Now that it’s just the two of us I feel I have an opportunity to understand him a bit more. I hope that if he sees that I know how he feels, how hurt he is, he might stop his games around the house and reach some sort of compromise. The dressing table was made for them when they first got married by a very talented carpenter, huge money, with the promise that no other identical piece existed in the whole of Glasnevin. The mirror carved in a classic baroque style. It’s good to concentrate on the positive aspects of where we were now, and to forget all the things that didn’t work in the past. He wanted to be a writer, for instance, but couldn’t quite stick at it, not like I am now. ‘There is a lot more to life than jumping at every silly ambition that lands on your mat,’ I told him.

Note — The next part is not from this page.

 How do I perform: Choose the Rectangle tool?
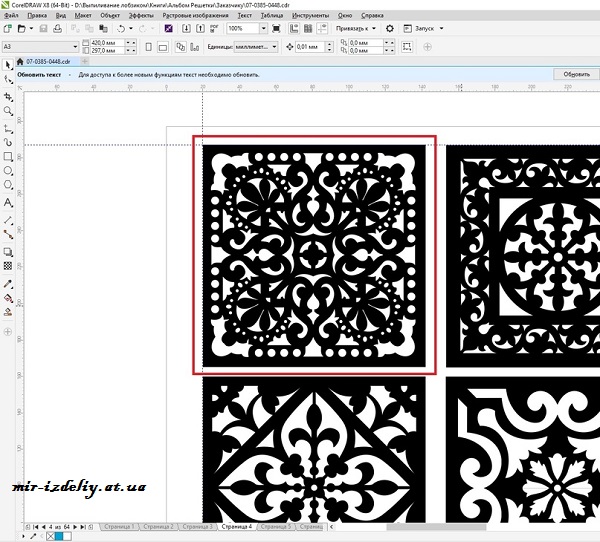(8, 157)
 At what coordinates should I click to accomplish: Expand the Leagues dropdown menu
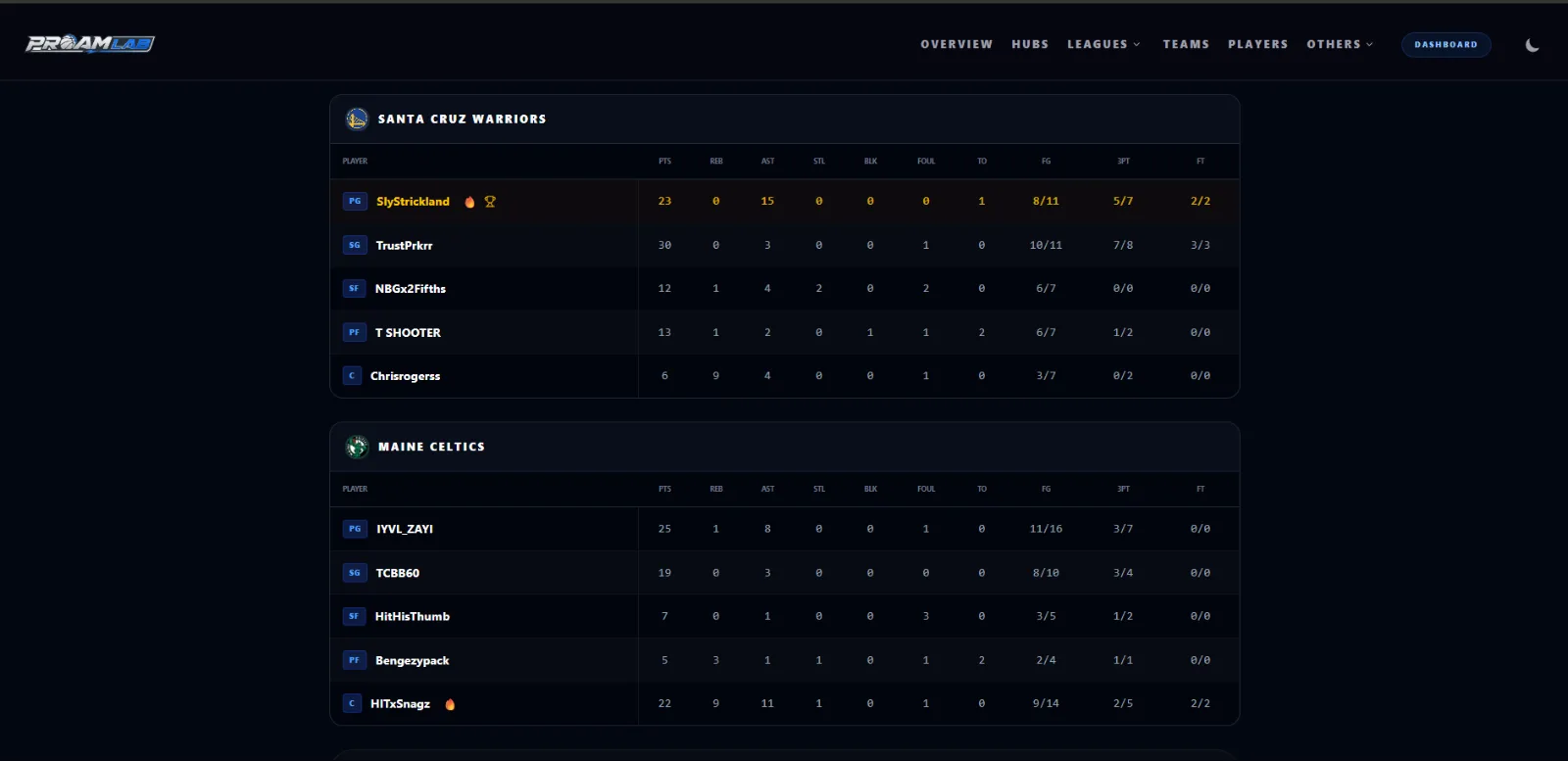(x=1103, y=44)
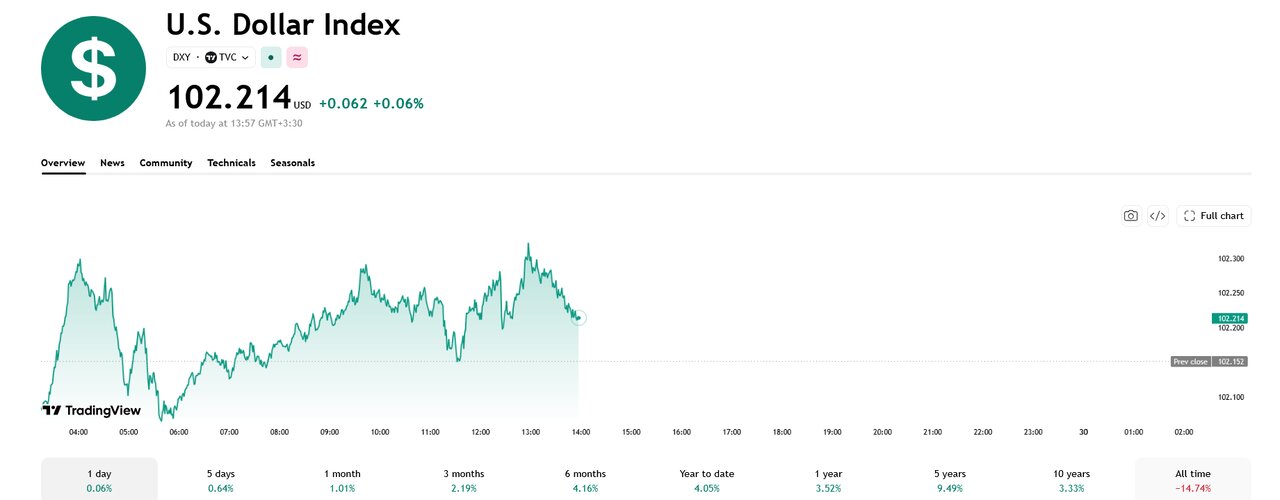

He thinks this is a sound observation and one that will ward off disappointment from expectations that are perhaps a bit too high. ‘That’s the problem these days, people want so bloody much,’ he says. Isn’t it so true! We are able to agree, which I feel is genuine progress. To think we were so petrified of him all those years ago when he was the one who was clearly so terrified of us. I get that now. Christ do I get it. That I would hide up here under the scratchy horse blankets during fights. Fingers so deep in my ears they’d be sticky and sore when my sister would eventually burst into the room to reef them out again. ‘He’s gone off to bed,’ she’d say. ‘The coast is clear for now and mum has yummy shortbread in the oven.’